I just finished reaging this aritcle on ZD Net by John Carroll. He continues the error of so many other people in the software industry when looking for the “business model” for open source. They are looking for a way to sell open source when there really is none.

I suppose that it is natural for someone in the “software industry” to assume that the value of software must come from its sale. If my business was selling a particular thing that is what its value would be to me. But the value of software, all software whether closed or open source, is the value of what it is used to produce.

Open source software is not different in kind from closed source, it is just different in the way it is produced. In order for a company to be able to use proprietary software it must divert some of the value of what ever it produces in the form of cash to pay for software. To use open source software it must divert some of its resources in terms of the time of its IT staff and sometimes (often) money to implement it.

But the value of the software is still what it can be used to do, not what it costs to make. No one will use software if it does not produce a return. The calculation of the return is easy to do: did you get something that was worth more to you than what you gave up? If so you got a return on your investment. In almost all cases not having to give up the ability to do as you please with software is worth less, even to companies, than what they get in return.

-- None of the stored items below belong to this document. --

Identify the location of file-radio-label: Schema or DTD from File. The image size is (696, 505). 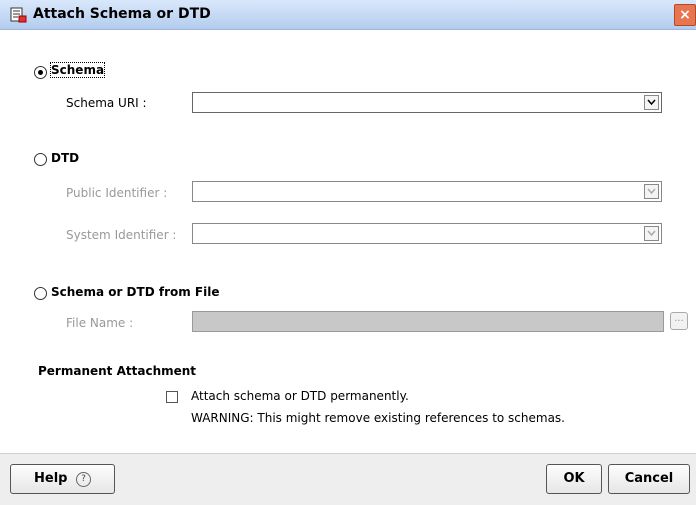
(135, 292).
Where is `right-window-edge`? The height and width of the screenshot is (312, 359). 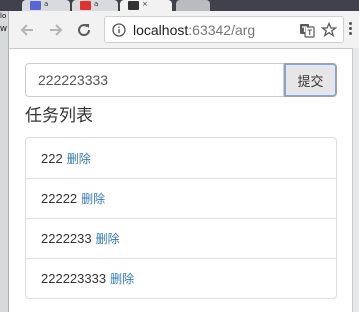 right-window-edge is located at coordinates (356, 180).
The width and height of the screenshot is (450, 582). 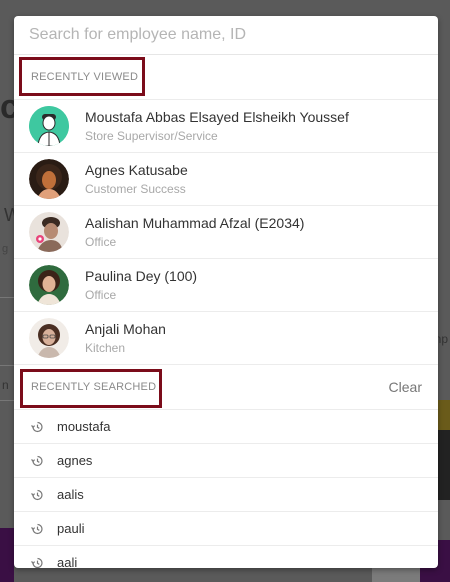 I want to click on search-input, so click(x=232, y=35).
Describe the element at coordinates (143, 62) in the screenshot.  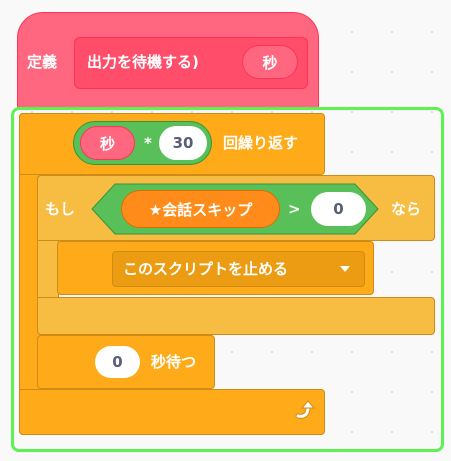
I see `procedure-label: 出力を待機する)` at that location.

The value of open source is not what it can be sold for, but the difference in value between what you must give up to get the software and what you can produce with it.

Proprietary software will not go away and I am not advocating it should. People should be able to choose what they want to use. People should also be able to choose how and under what terms they want to make their work available to others. However we should all be clear that it is the people who use software that determine its value, not the people who make it.